Etiquette is the set of conventional rules of personal behavior in polite society, usually in the form of an ethical code that delineates the expected and accepted social behaviors that accord with the conventions and norms observed by a society, a social class, or a social group. In modern English usage, the French word étiquette (ticket) dates from the year 1750.
In the 18th century, during the Age of Enlightenment, the adoption of etiquette was a self-conscious process for acquiring the conventions of politeness and the normative behaviours (charm, manners, demeanour) which symbolically identified the person as a genteel member of the upper class. To identify with the social élite, the upwardly mobile middle class and the bourgeoisie adopted the behaviours and the artistic preferences of the upper class.
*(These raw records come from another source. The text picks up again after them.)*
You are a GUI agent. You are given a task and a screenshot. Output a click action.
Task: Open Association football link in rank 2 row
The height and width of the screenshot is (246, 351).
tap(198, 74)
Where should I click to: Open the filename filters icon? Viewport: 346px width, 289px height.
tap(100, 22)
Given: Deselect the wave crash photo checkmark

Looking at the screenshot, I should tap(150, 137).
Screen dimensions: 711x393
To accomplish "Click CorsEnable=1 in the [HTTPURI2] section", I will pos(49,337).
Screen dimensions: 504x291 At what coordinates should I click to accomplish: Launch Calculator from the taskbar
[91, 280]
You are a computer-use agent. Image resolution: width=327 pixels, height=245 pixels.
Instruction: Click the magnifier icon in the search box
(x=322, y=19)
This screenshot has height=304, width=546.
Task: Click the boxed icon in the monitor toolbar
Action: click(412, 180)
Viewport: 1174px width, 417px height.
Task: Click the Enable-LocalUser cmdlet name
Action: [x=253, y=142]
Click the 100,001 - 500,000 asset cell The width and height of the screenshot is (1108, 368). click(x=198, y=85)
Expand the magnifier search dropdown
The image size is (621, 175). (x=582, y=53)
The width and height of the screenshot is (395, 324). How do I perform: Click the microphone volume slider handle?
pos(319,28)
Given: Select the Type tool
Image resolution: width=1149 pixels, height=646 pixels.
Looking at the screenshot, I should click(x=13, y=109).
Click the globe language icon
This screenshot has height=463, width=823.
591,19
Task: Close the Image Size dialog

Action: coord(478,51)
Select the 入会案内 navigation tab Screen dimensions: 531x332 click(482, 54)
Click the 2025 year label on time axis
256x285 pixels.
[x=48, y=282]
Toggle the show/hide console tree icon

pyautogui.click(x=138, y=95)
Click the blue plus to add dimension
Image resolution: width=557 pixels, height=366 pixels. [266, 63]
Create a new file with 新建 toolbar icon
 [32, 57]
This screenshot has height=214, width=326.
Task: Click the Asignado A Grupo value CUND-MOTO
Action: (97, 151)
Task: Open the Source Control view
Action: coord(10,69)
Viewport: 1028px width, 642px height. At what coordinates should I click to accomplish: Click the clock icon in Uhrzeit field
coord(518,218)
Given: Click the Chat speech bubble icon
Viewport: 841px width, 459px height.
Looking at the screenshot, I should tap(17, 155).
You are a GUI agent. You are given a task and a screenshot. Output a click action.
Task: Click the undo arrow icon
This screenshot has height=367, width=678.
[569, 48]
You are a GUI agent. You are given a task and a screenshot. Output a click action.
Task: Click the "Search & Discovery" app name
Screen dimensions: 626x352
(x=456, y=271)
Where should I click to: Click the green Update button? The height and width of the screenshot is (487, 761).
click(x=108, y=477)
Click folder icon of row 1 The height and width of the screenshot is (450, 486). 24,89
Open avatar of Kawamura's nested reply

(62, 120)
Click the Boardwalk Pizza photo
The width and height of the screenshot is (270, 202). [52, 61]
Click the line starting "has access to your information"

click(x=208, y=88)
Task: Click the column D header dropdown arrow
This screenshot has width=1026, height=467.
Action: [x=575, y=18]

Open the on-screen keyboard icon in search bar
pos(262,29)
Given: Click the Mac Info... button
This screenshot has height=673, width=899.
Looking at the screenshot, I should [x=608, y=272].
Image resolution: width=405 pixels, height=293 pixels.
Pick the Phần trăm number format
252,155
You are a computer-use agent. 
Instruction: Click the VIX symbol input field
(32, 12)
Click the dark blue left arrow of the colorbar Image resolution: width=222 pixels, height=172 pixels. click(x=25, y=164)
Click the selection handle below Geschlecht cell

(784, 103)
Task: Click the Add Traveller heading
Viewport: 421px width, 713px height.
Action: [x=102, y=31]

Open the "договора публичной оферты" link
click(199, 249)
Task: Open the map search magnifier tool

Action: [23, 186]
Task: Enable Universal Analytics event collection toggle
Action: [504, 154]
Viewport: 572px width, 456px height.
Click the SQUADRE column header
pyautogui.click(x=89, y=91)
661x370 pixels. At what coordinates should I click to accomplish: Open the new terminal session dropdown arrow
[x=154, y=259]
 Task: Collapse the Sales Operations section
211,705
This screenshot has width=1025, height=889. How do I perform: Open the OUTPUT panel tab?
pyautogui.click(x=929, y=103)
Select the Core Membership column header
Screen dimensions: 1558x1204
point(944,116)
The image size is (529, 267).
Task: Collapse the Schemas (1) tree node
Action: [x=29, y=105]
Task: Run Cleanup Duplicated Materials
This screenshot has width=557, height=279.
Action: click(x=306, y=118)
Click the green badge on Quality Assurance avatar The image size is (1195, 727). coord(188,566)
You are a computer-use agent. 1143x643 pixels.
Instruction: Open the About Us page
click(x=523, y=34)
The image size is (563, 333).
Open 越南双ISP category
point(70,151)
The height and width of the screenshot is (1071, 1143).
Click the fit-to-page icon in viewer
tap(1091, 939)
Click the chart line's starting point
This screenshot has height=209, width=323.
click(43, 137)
To that end, socially ambitious people of the middle classes occupied themselves with learning, knowing, and practising the rules of social etiquette, such as the arts of elegant dress and gracious conversation, when to show emotion, and courtesy with and towards women.
In the 19th century, Victorian era (1837–1901) etiquette had developed into a complicated system of codified behaviours, which governed the range of manners in society — from the proper language, style, and method for writing letters, to correctly using cutlery at table, and to the minute regulation of social relations and personal interactions between men and women and among the social classes.